Each entry below has to be written out again exactly.

(Saved data entries)
--*--
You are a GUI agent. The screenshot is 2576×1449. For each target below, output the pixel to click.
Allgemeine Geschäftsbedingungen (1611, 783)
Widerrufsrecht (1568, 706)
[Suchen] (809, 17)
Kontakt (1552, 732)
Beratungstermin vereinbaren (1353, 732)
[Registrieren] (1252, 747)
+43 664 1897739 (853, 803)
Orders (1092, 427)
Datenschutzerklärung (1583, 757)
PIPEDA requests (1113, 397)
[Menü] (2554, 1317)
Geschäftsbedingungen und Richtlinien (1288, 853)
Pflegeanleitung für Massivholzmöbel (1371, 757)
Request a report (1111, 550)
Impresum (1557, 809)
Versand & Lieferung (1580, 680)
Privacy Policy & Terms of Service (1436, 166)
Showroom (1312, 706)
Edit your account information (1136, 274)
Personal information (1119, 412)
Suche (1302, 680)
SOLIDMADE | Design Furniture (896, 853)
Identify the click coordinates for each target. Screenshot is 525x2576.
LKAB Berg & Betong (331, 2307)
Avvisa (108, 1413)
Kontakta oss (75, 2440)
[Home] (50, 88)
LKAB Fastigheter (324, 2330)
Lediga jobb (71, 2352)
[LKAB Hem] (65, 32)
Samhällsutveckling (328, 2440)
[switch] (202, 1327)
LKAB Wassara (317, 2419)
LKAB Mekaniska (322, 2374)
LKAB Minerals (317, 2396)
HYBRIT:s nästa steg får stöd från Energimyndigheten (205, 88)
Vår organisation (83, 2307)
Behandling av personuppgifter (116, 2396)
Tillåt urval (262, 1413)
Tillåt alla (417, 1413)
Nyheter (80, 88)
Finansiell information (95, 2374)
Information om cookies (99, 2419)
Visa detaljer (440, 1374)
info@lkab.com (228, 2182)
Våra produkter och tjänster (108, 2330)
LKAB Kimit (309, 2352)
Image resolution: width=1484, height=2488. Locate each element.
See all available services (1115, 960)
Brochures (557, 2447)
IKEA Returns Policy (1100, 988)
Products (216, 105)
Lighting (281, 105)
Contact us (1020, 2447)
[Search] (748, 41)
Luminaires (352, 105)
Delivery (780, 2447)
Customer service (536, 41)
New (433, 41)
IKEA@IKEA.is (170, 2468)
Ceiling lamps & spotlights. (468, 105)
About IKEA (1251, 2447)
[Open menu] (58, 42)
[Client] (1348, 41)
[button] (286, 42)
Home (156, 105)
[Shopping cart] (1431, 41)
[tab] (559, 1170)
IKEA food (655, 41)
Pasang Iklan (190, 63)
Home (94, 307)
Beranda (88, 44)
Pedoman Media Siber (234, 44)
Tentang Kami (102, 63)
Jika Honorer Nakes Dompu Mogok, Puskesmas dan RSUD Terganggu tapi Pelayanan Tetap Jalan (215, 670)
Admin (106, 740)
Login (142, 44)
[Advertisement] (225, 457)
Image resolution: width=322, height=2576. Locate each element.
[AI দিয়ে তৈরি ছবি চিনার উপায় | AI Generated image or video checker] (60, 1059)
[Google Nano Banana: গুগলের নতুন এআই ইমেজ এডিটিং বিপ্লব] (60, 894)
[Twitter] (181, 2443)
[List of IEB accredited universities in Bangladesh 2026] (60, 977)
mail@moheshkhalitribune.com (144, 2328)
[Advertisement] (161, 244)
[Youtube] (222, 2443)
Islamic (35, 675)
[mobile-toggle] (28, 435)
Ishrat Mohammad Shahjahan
--*--
● **Solution to the problem**
You are a GUI agent. The screenshot is 2576×1449. For each target below, output the pixel to click.
Allgemeine Geschäftsbedingungen (1611, 783)
Widerrufsrecht (1568, 706)
[Suchen] (809, 17)
Kontakt (1552, 732)
Beratungstermin vereinbaren (1353, 732)
[Registrieren] (1252, 747)
+43 664 1897739 (853, 803)
Orders (1092, 427)
Datenschutzerklärung (1583, 757)
PIPEDA requests (1113, 397)
[Menü] (2554, 1317)
Geschäftsbedingungen und Richtlinien (1288, 853)
Pflegeanleitung für Massivholzmöbel (1371, 757)
Request a report (1111, 550)
Impresum (1557, 809)
Versand & Lieferung (1580, 680)
Privacy Policy & Terms of Service (1436, 166)
Showroom (1312, 706)
Edit your account information (1136, 274)
Personal information (1119, 412)
Suche (1302, 680)
SOLIDMADE | Design Furniture (896, 853)
Identify the click coordinates for each target. Screenshot is 525x2576.
LKAB Berg & Betong (331, 2307)
Avvisa (108, 1413)
Kontakta oss (75, 2440)
[Home] (50, 88)
LKAB Fastigheter (324, 2330)
Lediga jobb (71, 2352)
[LKAB Hem] (65, 32)
Samhällsutveckling (328, 2440)
[switch] (202, 1327)
LKAB Wassara (317, 2419)
LKAB Mekaniska (322, 2374)
LKAB Minerals (317, 2396)
HYBRIT:s nästa steg får stöd från Energimyndigheten (205, 88)
Vår organisation (83, 2307)
Behandling av personuppgifter (116, 2396)
Tillåt urval (262, 1413)
Tillåt alla (417, 1413)
Nyheter (80, 88)
Finansiell information (95, 2374)
Information om cookies (99, 2419)
Visa detaljer (440, 1374)
info@lkab.com (228, 2182)
Våra produkter och tjänster (108, 2330)
LKAB Kimit (309, 2352)
Image resolution: width=1484, height=2488. Locate each element.
See all available services (1115, 960)
Brochures (557, 2447)
IKEA Returns Policy (1100, 988)
Products (216, 105)
Lighting (281, 105)
Contact us (1020, 2447)
[Search] (748, 41)
Luminaires (352, 105)
Delivery (780, 2447)
Customer service (536, 41)
New (433, 41)
IKEA@IKEA.is (170, 2468)
Ceiling lamps & spotlights. (468, 105)
About IKEA (1251, 2447)
[Open menu] (58, 42)
[Client] (1348, 41)
[button] (286, 42)
Home (156, 105)
[Shopping cart] (1431, 41)
[tab] (559, 1170)
IKEA food (655, 41)
Pasang Iklan (190, 63)
Home (94, 307)
Beranda (88, 44)
Pedoman Media Siber (234, 44)
Tentang Kami (102, 63)
Jika Honorer Nakes Dompu Mogok, Puskesmas dan RSUD Terganggu tapi Pelayanan Tetap Jalan (215, 670)
Admin (106, 740)
Login (142, 44)
[Advertisement] (225, 457)
Image resolution: width=322, height=2576. Locate each element.
[AI দিয়ে তৈরি ছবি চিনার উপায় | AI Generated image or video checker] (60, 1059)
[Google Nano Banana: গুগলের নতুন এআই ইমেজ এডিটিং বিপ্লব] (60, 894)
[Twitter] (181, 2443)
[List of IEB accredited universities in Bangladesh 2026] (60, 977)
mail@moheshkhalitribune.com (144, 2328)
[Advertisement] (161, 244)
[Youtube] (222, 2443)
Islamic (35, 675)
[mobile-toggle] (28, 435)
Ishrat Mohammad Shahjahan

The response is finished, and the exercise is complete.